Entonces, si las reformas laborales que se están imponiendo en la mayoría de los países de occidente, forman parte de un paquete mas amplio de reducción de costos,  que se incluye también reducir costos de mantenimiento, planta, equipo, investigación y desarrollo etc;   entonces su efecto sobre la economía física es igualmente devastador.
La creencia de que el “balance contable” de una empresa , o de una nación, significa que esta empresa es solvente y prospera, es el principal error o falla ideológica de la economía que se enseña en las universidades de todo el mundo en la actualidad. La supuesta “sanidad financiera”, implica siempre la destrucción física de las naciones y de las propias empresas.

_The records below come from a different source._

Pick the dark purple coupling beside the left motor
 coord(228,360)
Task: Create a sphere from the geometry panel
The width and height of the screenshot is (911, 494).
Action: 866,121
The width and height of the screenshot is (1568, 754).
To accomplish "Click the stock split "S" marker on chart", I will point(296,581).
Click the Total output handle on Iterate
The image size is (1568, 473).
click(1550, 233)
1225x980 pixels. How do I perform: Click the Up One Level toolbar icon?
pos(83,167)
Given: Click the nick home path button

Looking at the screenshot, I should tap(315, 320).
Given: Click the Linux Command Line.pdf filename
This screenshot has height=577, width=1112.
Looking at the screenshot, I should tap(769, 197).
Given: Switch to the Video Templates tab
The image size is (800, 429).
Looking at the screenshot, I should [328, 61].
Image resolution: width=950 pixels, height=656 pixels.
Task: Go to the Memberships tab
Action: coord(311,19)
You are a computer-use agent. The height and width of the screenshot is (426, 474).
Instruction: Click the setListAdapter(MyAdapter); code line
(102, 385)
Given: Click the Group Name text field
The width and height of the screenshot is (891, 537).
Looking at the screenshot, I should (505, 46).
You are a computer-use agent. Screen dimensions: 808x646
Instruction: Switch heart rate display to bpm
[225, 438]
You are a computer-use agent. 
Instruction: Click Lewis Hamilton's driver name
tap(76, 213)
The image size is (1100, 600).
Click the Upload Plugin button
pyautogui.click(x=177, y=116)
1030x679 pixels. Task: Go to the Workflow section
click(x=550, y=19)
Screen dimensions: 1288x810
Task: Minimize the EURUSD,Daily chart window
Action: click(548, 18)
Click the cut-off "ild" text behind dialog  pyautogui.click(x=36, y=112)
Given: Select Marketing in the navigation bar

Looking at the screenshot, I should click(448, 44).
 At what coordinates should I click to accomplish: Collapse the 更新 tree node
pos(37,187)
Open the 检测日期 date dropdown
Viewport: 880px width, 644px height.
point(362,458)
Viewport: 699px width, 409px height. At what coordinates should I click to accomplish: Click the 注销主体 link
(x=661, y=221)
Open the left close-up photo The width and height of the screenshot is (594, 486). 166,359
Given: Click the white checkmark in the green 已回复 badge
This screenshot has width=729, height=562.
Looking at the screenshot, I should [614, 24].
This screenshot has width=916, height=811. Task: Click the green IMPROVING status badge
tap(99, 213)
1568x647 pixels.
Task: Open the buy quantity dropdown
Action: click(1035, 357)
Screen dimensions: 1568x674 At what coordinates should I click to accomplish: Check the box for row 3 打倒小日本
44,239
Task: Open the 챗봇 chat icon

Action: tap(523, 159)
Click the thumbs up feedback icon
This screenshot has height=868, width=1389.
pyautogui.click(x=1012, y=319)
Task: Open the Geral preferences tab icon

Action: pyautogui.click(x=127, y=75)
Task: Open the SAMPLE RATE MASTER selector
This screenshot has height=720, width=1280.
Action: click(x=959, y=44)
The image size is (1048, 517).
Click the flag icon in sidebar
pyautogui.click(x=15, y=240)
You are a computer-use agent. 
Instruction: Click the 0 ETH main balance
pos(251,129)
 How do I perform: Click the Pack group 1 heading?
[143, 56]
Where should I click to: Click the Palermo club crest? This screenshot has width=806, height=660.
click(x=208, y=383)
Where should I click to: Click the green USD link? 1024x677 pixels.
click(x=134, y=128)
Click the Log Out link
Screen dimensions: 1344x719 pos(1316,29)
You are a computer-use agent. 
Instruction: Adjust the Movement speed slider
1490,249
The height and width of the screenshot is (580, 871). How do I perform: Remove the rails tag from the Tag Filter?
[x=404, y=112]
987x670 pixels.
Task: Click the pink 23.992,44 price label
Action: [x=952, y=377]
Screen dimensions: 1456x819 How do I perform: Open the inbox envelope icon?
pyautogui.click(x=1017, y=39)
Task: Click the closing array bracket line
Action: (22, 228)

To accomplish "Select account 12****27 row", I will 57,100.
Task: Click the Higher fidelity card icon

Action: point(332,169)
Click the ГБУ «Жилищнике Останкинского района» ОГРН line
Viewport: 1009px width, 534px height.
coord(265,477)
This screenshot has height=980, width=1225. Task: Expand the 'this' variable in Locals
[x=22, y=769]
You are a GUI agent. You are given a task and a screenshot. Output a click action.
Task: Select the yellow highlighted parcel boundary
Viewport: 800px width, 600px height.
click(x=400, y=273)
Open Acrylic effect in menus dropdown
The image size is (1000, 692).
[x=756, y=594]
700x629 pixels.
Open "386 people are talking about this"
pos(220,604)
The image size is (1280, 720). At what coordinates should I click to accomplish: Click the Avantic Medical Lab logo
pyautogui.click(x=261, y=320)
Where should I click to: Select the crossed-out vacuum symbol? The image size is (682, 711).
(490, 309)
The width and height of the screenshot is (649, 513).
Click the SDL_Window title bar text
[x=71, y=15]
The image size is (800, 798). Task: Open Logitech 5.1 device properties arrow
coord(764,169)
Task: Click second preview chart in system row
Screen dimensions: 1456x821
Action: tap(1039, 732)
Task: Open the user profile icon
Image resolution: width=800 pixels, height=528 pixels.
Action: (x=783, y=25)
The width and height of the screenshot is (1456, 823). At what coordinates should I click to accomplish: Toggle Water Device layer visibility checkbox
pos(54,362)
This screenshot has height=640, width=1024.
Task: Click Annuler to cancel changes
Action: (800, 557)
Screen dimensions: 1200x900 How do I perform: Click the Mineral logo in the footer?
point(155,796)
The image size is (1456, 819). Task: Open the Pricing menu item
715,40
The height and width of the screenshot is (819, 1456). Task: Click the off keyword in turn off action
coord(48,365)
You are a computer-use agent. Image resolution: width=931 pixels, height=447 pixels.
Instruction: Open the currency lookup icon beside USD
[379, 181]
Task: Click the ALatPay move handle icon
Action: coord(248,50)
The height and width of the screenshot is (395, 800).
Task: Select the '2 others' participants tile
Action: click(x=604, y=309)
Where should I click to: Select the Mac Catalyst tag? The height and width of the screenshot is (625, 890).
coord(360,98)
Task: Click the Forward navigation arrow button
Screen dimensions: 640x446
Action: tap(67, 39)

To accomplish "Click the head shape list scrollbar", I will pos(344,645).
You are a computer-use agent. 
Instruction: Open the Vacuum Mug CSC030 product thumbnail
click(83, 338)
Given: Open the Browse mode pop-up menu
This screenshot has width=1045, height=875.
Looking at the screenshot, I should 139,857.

Eso lo podemos ver muy claramente en este momento en los países europeos, especialmente en España, una nación que empieza a sufrir un proceso de desintegración como nación al revivir se las tendencias separatistas en Cataluña.   También podemos verlos aquí en México, un país que después de tener, supuestamente más de 20 años de “finanzas sanas”;  enfrenta la peor crisis de violencia, tiene cerca de 25 millones de desempleados y una severa crisis social; además de la triplicación de la deuda federal, estatal y municipal.
Las políticas de austeridad — de las cuales forma parte la reforma laboral–,  canibalizan siempre a la economía física y a la población.  Los economistas que suponen lo contrario se identifican con el nombre genérico de “Chicago Boys”, aunque ese nombre se utilizó para el caso particular de los enviados a Chile después del golpe de estado de Pinochet en 1973.   Esa mentalidad prevalece en la mayoría de los universidades de “prestigio”, como es e caso de ITESM, el ITAM, o la Ibero.  Ahí se forman a virtuales “asesinos de cuello blanco”, que en aras de mantener los dogmas monetaristas y la supuesta salud financiera de una empresa o de una nación, terminan destruyéndola.
En el caso de la reforma laboral que se pretende imponer en México, su definición precisa es la de  “cruel e infame”; porque simplemente dejara a los trabajadores sin derecho a ningún futuro;  sin atención medica y con salarios con los que es imposible sobrevivir. Conducirá, como dijo correctamente López Obrador, a “generar rencores y resentimientos” sociales, y por supuesto, a estallidos sociales también.